◆ PAGE EXTRACT:

BME and Kigalia Fine Arts season memberships will be honored, and tickets at the door will be available: Family $30, Adult $12, Student $6.
Utah Arts and Museums, along with the National Endowment for Arts, and the Western Arts Federation (WESTAF) are assisting in bringing this high intensity and exceptional team to Monticello.
For more than thirty years, Riders in the Sky has been keepers of the flame passed on by the Sons of the Pioneers, Gene Autry and Roy Rogers, reviving and revitalizing the genre.
And while remaining true to the integrity of Western music, they have themselves become modern-day icons by branding the genre with their own legendary wacky humor and way-out Western wit.
Guitarist Ranger Doug, “Governor of the Great State of Rhythm,” sings lead and baritone vocals with an ever-present big grin and warm twinkle in his eyes.
A yodeler of breathtaking technique, he is also an award-winning Western music songwriter in his own right–and a distinguished music historian whose 2002 Vanderbilt University Press book “Singing in the Saddle” was the first comprehensive look at the singing cowboy phenomenon that swept the country in the 1930s.
Upright “bunkhouse” bassist Too Slim, easily the sharpest wit in the West, was, prior to the Riders, a janitor, industrial galvanizer, puppeteer, rumor-monger, hay stacker, burlesque show emcee, sportswriter, wildlife manager, and electric bassman.
Woody Paul, “King of the Cowboy Fiddlers,” sings lead and tenor vocals, and gained early experience in country-western music by hanging out with the likes of Roy Acuff.
When not dazzling Riders fans with his fiddle, he’s thrilling them with intricate rope tricks which he swears he’ll get right before his career is over.
Accordionist Joey, the CowPolka King, “plays both ends against the middle,” as they say, on his “stomach Steinway”. The master musician, who apprenticed with the late polka king Frank Yankovic and has recorded with everyone from Roy Rogers to U2, is also the Riders’ album producer.
Riders in the Sky are exceptional in that their music is of superlative standards (they are the ONLY exclusively Western artists to have won a Grammy, and Riders has won two).
That Riders in the Sky was even formed is a feat of improbable likelihood. What are the odds that a theoretical plasma physicist, a wildlife manager - galvanizer - Life Scout, an English major - shot putter - Bluegrass Boy, and a Polka Hall of Fame member would collectively become “America’s Favorite Cowboys?”
And even more unlikely is that 30-plus years later, the original members are still “bringing good beef to hungry people”!
As a classic cowboy quartet, the trail has led them to heights they could have never predicted. Riders have chalked up over 6,100 concert appearances in all 50 states and ten countries, appearing in venues everywhere from the Nashville National Guard Armory to Carnegie Hall, and from county fairs to the Hollywood Bowl.

◆ REQUIREMENT A: According to the Riders in the Sky concert notice, what does an adult ticket cost at the door?
◆ REQUIREMENT B: Carry the Riders in the Sky concert notice forward from the point where it stops.
The lines that come after this text are not needed.

◆ SUPPLIED INFORMATION:
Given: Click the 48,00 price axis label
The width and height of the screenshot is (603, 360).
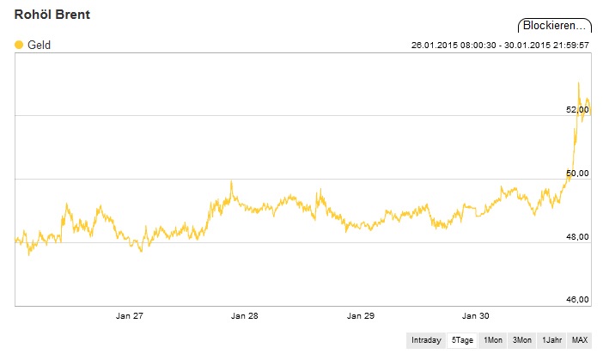Looking at the screenshot, I should 577,237.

◆ EXERCISE RESPONSE A: An adult ticket costs $12.

◆ EXERCISE RESPONSE B:
Their cowboy charisma and comedic flair made them naturals for TV, and landed them their own weekly show on TNN, as well as a Saturday morning series on CBS. They have been guests on countless TV specials, documentaries and variety shows.
The animated character that history will most certainly link to Riders in the Sky is the loveable cowboy Woody, as Riders performed “Woody’s Round Up” in “Toy Story 2,” with the album of the same name garnering Riders their first Grammy Award in 2001 for “Best Musical Album for Children.”
Two years later, Riders roped their second Grammy in the same category, for “Monsters Inc. - Scream Factory Favorites,” the companion CD to Pixar’s award winning movie.
In 1982, Riders in the Sky became the first, and to date only, exclusively Western music artists to join the Grand Ole Opry, the longest running radio show in history.
In 1988, they recorded comedy skits for the album “Riders Radio Theatre” and launched the long-running international weekly radio show of the same name on public radio.
Riders in the Sky’s music and comedy delights cowboys and cowgirls of all ages, and from all walks of life. Riders are equally at ease amusing a theatre full of children as they are enthralling a symphony audience accompanied by 50 or 60 classically trained instrumentalists, or even an NCO club full of servicemen during a USO Tour.
In addition to being inducted into the Grand Ole Opry, Riders is in the Western Music Association’s Hall of Fame, the Country Music Foundation’s Walkway of Stars, and the Walk of Western Stars.
Riders has been the Western Music Association’s “Entertainers Of the Year” seven times, and won “Traditional Group of the Year” and “Traditional Album of the Year” multiple times.
The Academy of Western Artists named them “Western Music Group of the Year” twice in five years, and the National Cowboy and Western Heritage Museum has bestowed Riders with their Wrangler Award statuette three times.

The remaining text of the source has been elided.